((

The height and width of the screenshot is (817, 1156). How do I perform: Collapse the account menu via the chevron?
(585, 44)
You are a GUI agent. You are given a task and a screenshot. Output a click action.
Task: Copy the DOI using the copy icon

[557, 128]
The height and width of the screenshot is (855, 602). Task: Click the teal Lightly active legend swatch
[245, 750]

))
((

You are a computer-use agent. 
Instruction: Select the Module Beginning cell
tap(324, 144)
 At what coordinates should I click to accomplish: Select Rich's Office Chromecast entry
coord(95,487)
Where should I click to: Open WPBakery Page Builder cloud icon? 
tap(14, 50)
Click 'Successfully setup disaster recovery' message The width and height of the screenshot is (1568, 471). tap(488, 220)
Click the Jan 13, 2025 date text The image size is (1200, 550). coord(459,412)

))

* **ACTIVITY**
Each line above that contains the word "agent" should be copied.

* **SOLUTION FOR THIS EXERCISE**
You are a GUI agent. You are given a task and a screenshot. Output a click action.
You are a computer-use agent. 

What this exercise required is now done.